# Fragen zum Goldfischwachstum



## Muschel (31. Juli 2019)

Hallo,
In unserem Teich von ca. 900Lt leben ca. 30 Goldfische. Sie sind lebhaft, haben ein sehr schönes
Rot und wir haben den Eindruck, sie fühlten sich wohl. Die meisten von ihnen sind ca. 6-8 cm lang.Es wachsen auch immer wieder Junge heran.
Nun zur Frage: Gestern waren wir im Zoogeschäft und kauften ein paar Goldfische zu, Blutauffrischung...
Auf die Frage nach der Teichgrösse erzählte die Verkäuferin, dass Goldfische i.d.Regel 30 bis 40cm gross
werden. Meine Bemerkung, der Fisch passe seine Grösse der Umgebung an, verneinte sie. Wenn der Teich zu klein sei, so würden sie eingehen und das, WEIL die inneren Organe weiterwachsen würden, obschon 'der Teich zu klein sei'. Dadurch würde der Fisch 'aufgeblasen' und gehe ein.
Ich kann das fast nicht glauben und frage Euch darum hier.
>> Das ist keine Scherzfrage!!! 
Bin gespannt auf Eure Antworten. Wir sehen auch sehr selten einen toten Fisch im Teich. Das noch zur Ergänzung.
Danke und Gruss
Muschel


----------



## Skadi (31. Juli 2019)

... 30 Goldfische plus Neuzugänge in 900 l  .... 
bin gespannt auf das Donnerwetter von den Fachleuten


----------



## troll20 (31. Juli 2019)

Das ist wie 10 Bauarbeiter in einem Dixi, mmm läcker und das bis ans Lebensende.

▶ _Verfügbare Daten_:

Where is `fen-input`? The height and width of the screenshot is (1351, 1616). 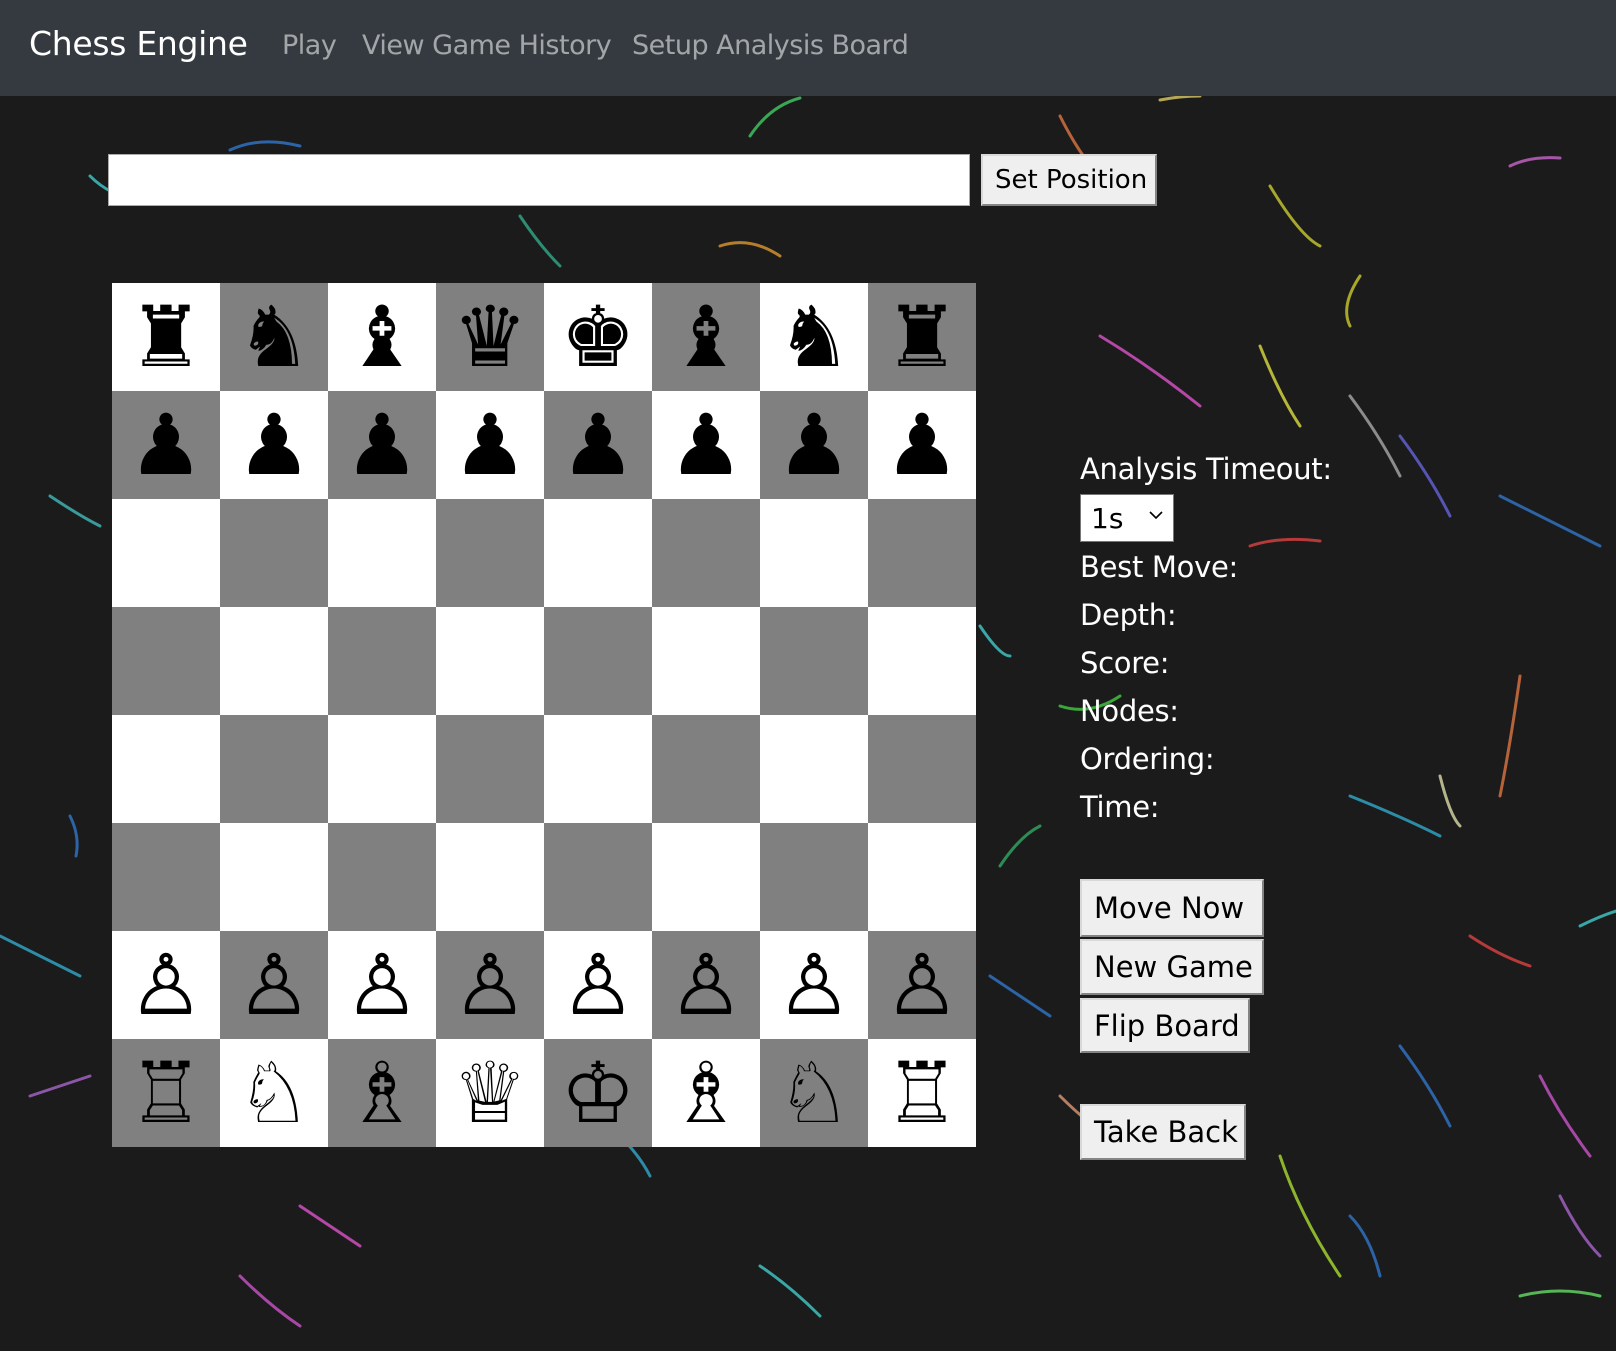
* * *
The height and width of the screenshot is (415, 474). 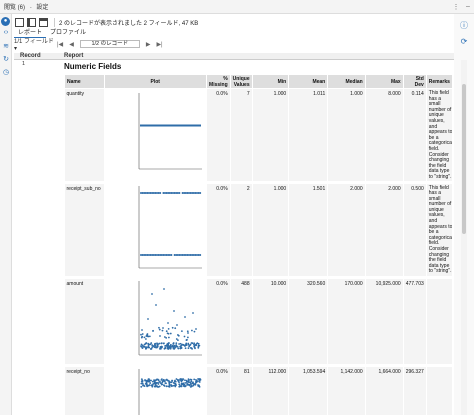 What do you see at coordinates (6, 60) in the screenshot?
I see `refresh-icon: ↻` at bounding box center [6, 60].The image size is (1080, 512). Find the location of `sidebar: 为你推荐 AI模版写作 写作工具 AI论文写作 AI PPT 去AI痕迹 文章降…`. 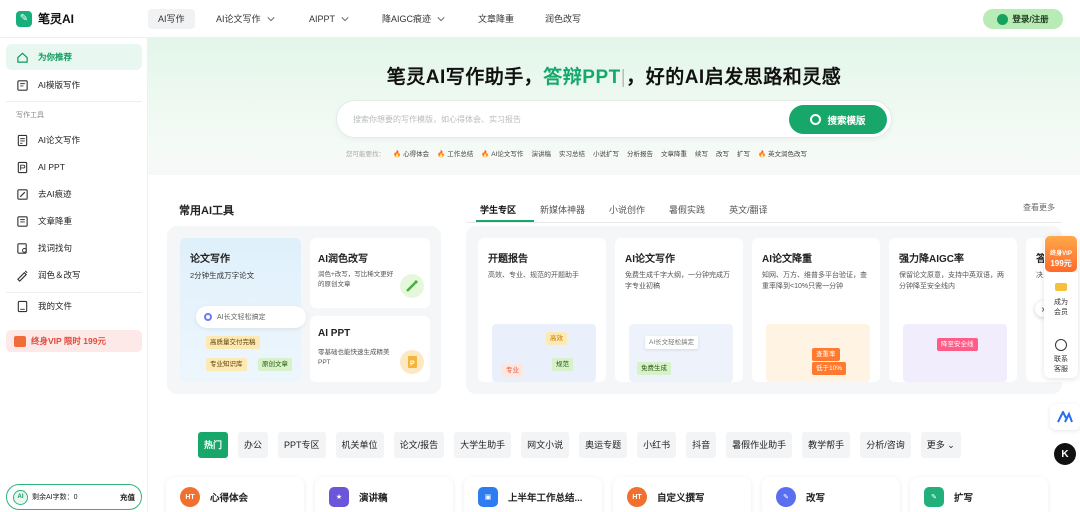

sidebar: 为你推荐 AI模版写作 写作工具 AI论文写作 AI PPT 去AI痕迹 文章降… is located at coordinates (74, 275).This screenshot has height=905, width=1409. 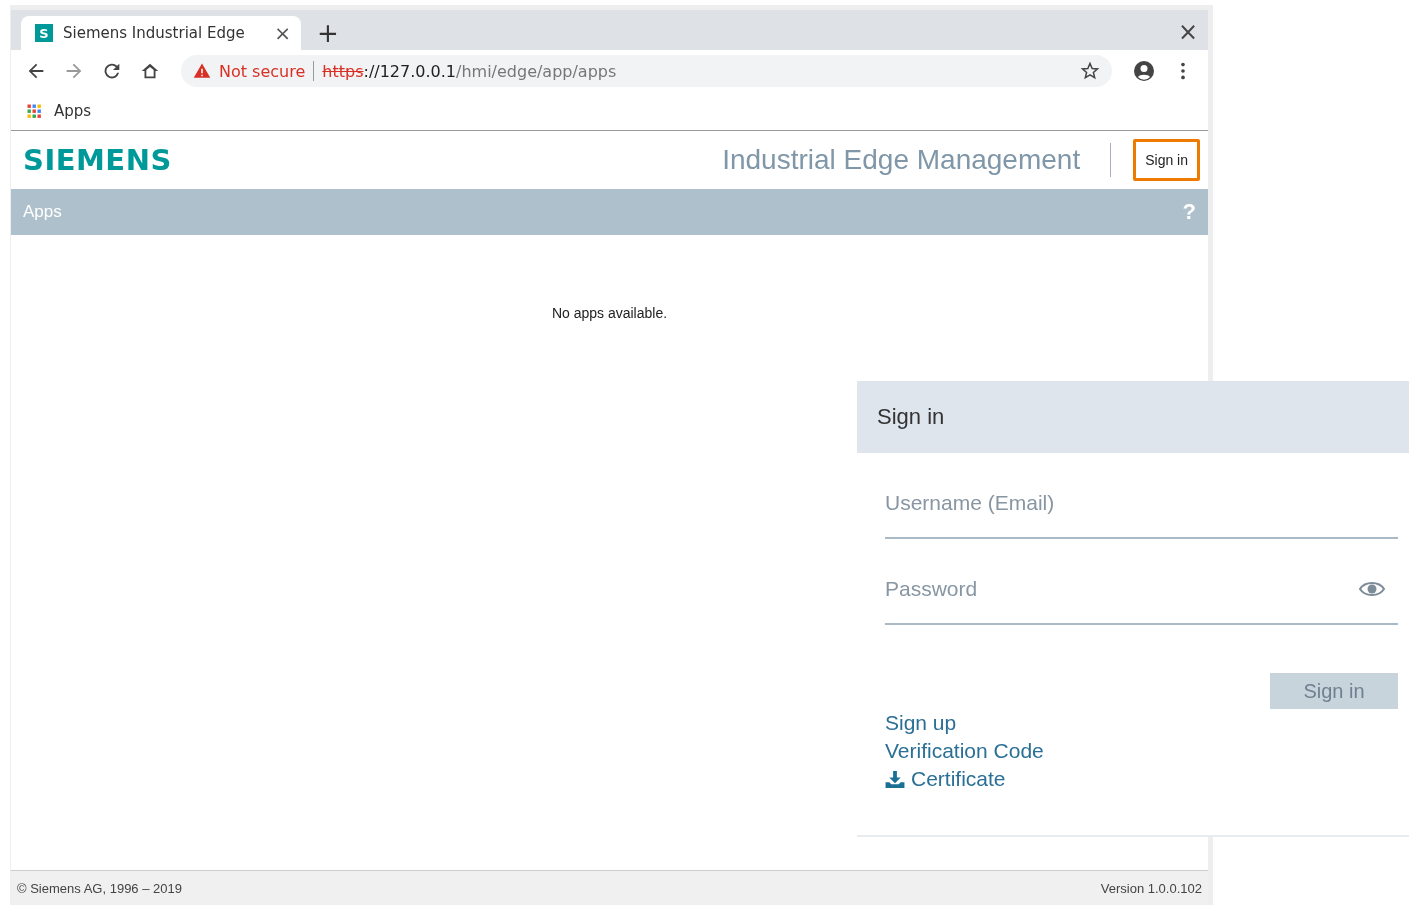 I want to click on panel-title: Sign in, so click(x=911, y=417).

▶ _Mit den Angaben_:
a - Schreibe aus dem Textauszug über das Goldfischwachstum den Abschnitt von „# Fragen zum“ bis einschließlich „ist keine Scherzfrage!!!“ wortgetreu ab.
b - Führe den Text über das Goldfischwachstum im Teich nach seinem letzten Satz weiter.
Die Auflistung ist eigenständiges Material und gehört nicht zum Textauszug.

▶ _Ergebnisse der Aufgaben_:
a -
# Fragen zum Goldfischwachstum



## Muschel (31. Juli 2019)

Hallo,
In unserem Teich von ca. 900Lt leben ca. 30 Goldfische. Sie sind lebhaft, haben ein sehr schönes
Rot und wir haben den Eindruck, sie fühlten sich wohl. Die meisten von ihnen sind ca. 6-8 cm lang.Es wachsen auch immer wieder Junge heran.
Nun zur Frage: Gestern waren wir im Zoogeschäft und kauften ein paar Goldfische zu, Blutauffrischung...
Auf die Frage nach der Teichgrösse erzählte die Verkäuferin, dass Goldfische i.d.Regel 30 bis 40cm gross
werden. Meine Bemerkung, der Fisch passe seine Grösse der Umgebung an, verneinte sie. Wenn der Teich zu klein sei, so würden sie eingehen und das, WEIL die inneren Organe weiterwachsen würden, obschon 'der Teich zu klein sei'. Dadurch würde der Fisch 'aufgeblasen' und gehe ein.
Ich kann das fast nicht glauben und frage Euch darum hier.
>> Das ist keine Scherzfrage!!!

b -
Okay deine Fische bekommen ab und an bestimmt etwas Frischwasser und der Filter wird bestim auch täglich gereinigt oder hat die Größe von gut 1m³.
Denn da könnte man den Fischen bestimmt auch mal was an Futter rein geben. 
Aber appetitlich und Artgerecht ist anders.
Da fällt mir immer die Aufregung zur Hamburger Miniaturenwelt ein.
https://www.google.com/amp/s/www.ab...iniatur-Wunderland-eskaliert.html?service=amp


----------



## Whyatt (31. Juli 2019)

Wirklich 900 Liter oder eine 0 vergessen?


----------



## Muschel (31. Juli 2019)

Also ich werde versuchen, den Teichinhalt nochmals zu berechnen. Kennt ihr grad eine gute Methode...


----------



## Whyatt (31. Juli 2019)

Kannst ja ein Foto einstellen und Länge, Breite, Durchmesser, Tiefe je nach Form angeben?


----------



## DbSam (31. Juli 2019)

Moin Muschel,

zum Wachstum schau Dich mal u.a. hier um, hier ist es gar der Mythos Nr. 1 ...
Ja, und alt werden die auch: Hier im Teich meiner Frau ist der älteste Kollege 23 Jahre alt.


Gruß Carsten


----------



## Knoblauchkröte (31. Juli 2019)

Hi Muschel,

damit das Goldfische leicht 30-40cm erreichen können hat der Zooverkäufer schon recht

jedoch ist die immer wieder zu hörende/lesende Aussage "wenn Fische Kümmerwuchs bekommen wachsen ihre inneren Organe aber ganz normal weiter und die Fische platzen dann irgendwann" ist Quark. Wächst ein Fisch wegen schlechter Umweltbedingungen net mehr richtig bleiben auch seine inneren Organe kleiner da sie dann auch weiterhin im gleichen Verhältnis wie der Körper weiterwachsen

wenn ich als Angler verbuttete __ Barsche ausweide hat ein 12-15cm Exemplar auch keine so große Leber wie ein gefangener  kapitaler 50cm Brocken

MfG Frank


----------



## Pysur (1. Aug. 2019)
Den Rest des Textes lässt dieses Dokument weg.